Speaker: Caner Kazanci
Title: Alternative mathematical representations for ecosystems
Abstract:
The highly connected structure and feedback cycles make ecosystems mathematically interesting to study. For example, it has been shown that the existence of some predators (e.g. American alligator) actually improve the population of their prey, which sounds counter intuitive at first. Ecosystems are represented as weighted digraphs, where the nodes and vertices represent species and feeding relations respectively.
We will investigate two alternative representations for ecosystem models: Pathways and Fluxes. Pathways are ordered lists of species, that represent all possible pathways that, say a carbon atom can take once it enters an ecosystem. Fluxes represent the smallest process within an ecosystem that can theoretically sustain itself, such as a food-chain or a nutrient cycle.
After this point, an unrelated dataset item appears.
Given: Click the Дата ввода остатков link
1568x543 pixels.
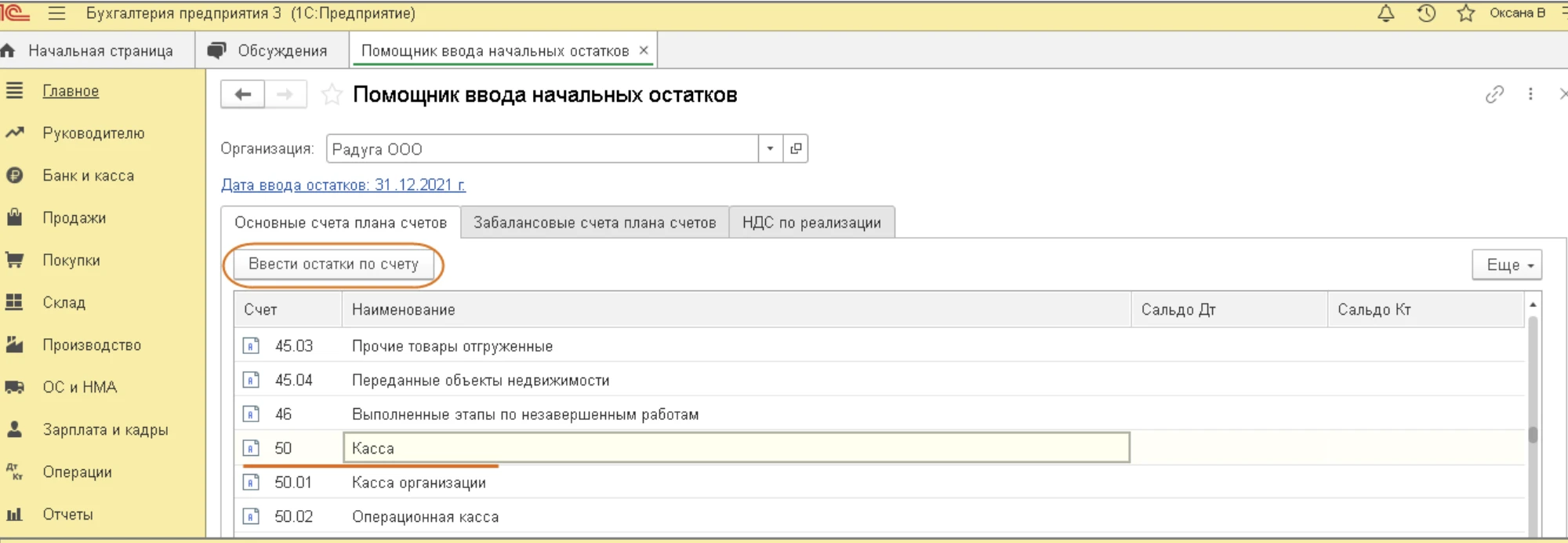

Fluxes correspond to the cycle basis of the digraph (including the environment as a node).
In this research group, we will investigate two main problems:
(1) How to define the transfer function from one representation to another?
(2) How to derive insightful information about ecosystems using various representations?
Speaker: Joseph Fu
Title: Algebraic Integral Geometry
Abstract:
Integral geometry is pretty much synonymous with geometric probability, the study of how to calculate the expectations of certain measurements as applied to the intersections of objects in random relative positions. Recently we have started to decode the basic structure of this subject in the case when the objects lie in complexprojective spaces. It all boils down to understanding the structure of some specific commutative algebras. These algebras are a rich sourceof weird phenomena, involving unexpected formal power series, bizarre numerical/ combinatorial identities, and strange transforms, all of which encode the geometry in mysterious ways. So it should be fruitful to spend some time playing around with these algebras, so we can get a better grip on the phenomena we already know about, and with luck find new relations as well.